In New Hampshire, both received 39 per cent. That was before Trump’s appearance in a Manhattan courtroom on Tuesday, however, which has sucked the oxygen out of the Republican primary race and ensured all national attention is once more trained upon the former president. Even his rivals have been forced to defend him as they court his devoted support base.
Trump has exploited the indictment to rake in millions of dollars in new donations this week. Among the worshippers in Cedar Rapids there was little doubt that the drama would bolster his campaign.
“I don’t like Trump. I voted for him but I wish he would get off the national stage,” Michael, a teacher, said. “His policies, his candidates have lost three of the last four elections. You saw DeSantis getting all this traction – but then you have this indictment.”

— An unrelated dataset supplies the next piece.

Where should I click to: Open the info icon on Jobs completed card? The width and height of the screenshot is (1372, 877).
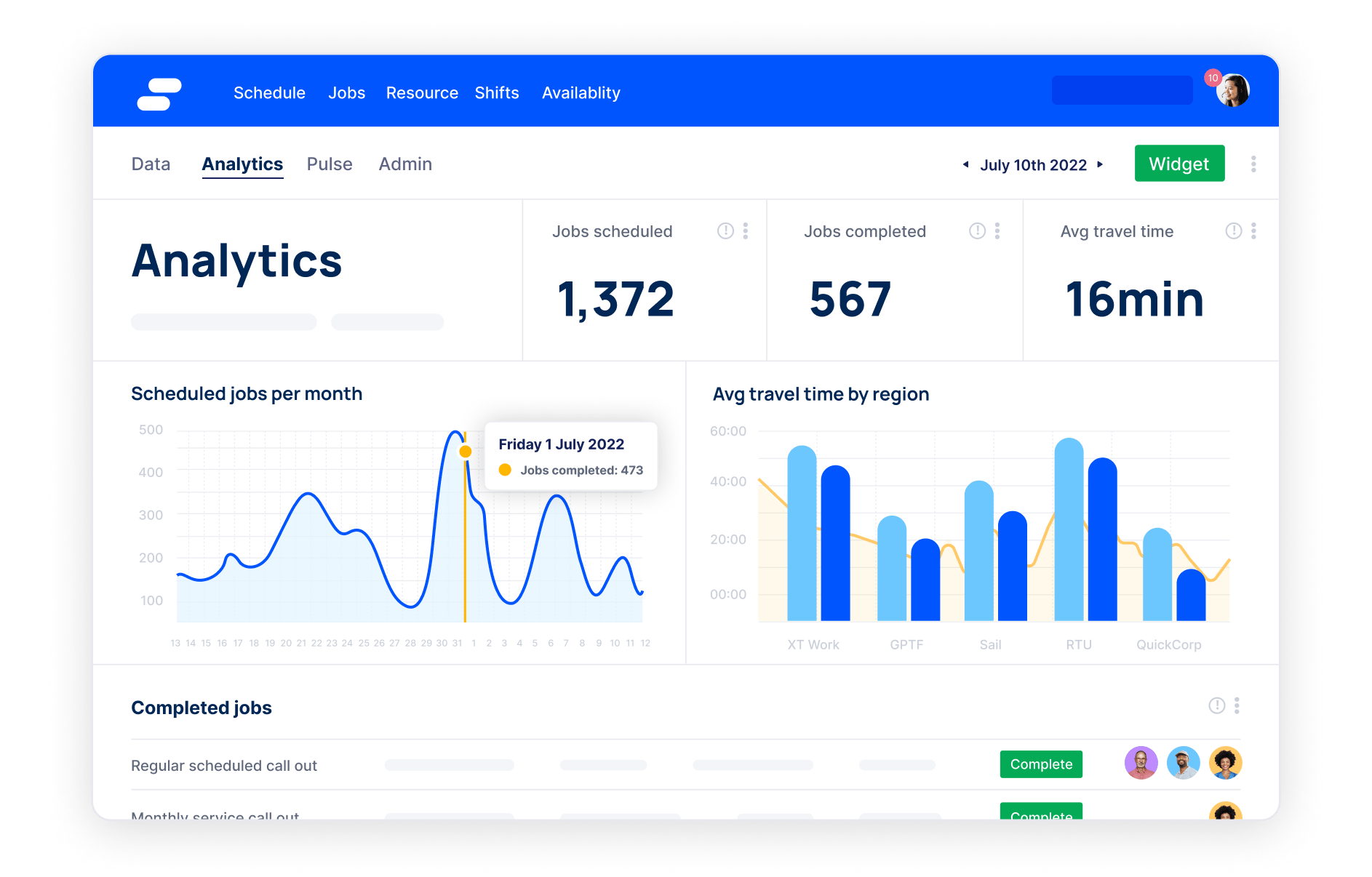(977, 231)
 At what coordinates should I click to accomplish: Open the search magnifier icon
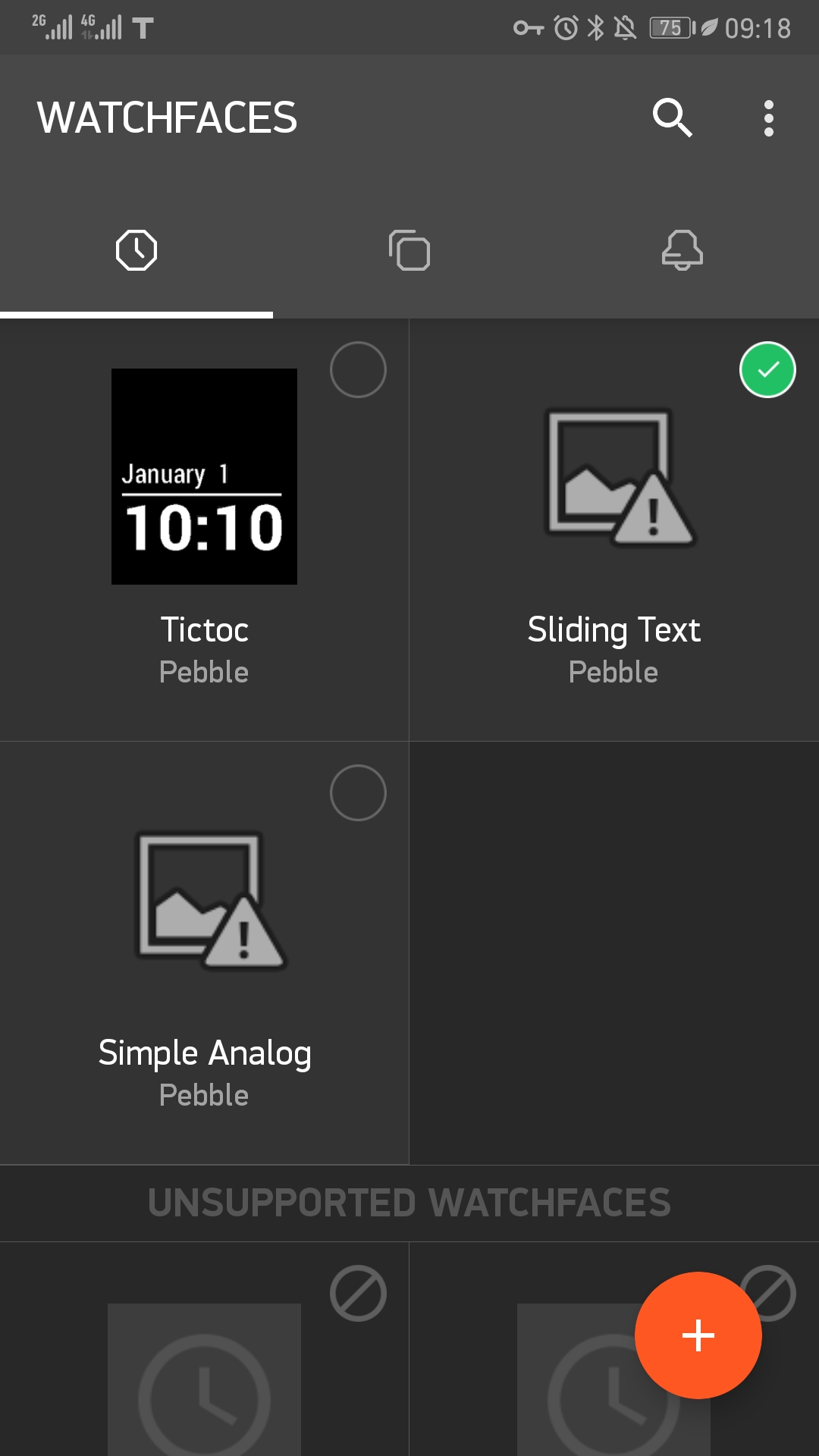672,118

Trump could face many more indictments before his next appearance in court on the Stormy Daniels case, in December, with investigations into his role in the January 6 riot in 2021 and the cache of classified documents seized at his Florida home gathering pace. A grand jury in Georgia, where Trump was recorded pressuring state officials to “find” enough votes to swing the result of the 2020 election, is also thought to have recommended indictments.
He has sought to discredit all the investigations as a politically motivated “witch-hunt” designed to bar him from retaking the White House. In Iowa, many sympathised on Friday, declaring the Stormy Daniels case “trivial”.
Froelich said: “I think this was a misdemeanour, what he did, and they upped it to a felony. This is a trumped-up charge. It’s stupid.”
She added: “I like DeSantis. He’s been a wonderful governor and if he were president, I would be happy. But I do prefer Trump. He keeps his promises.”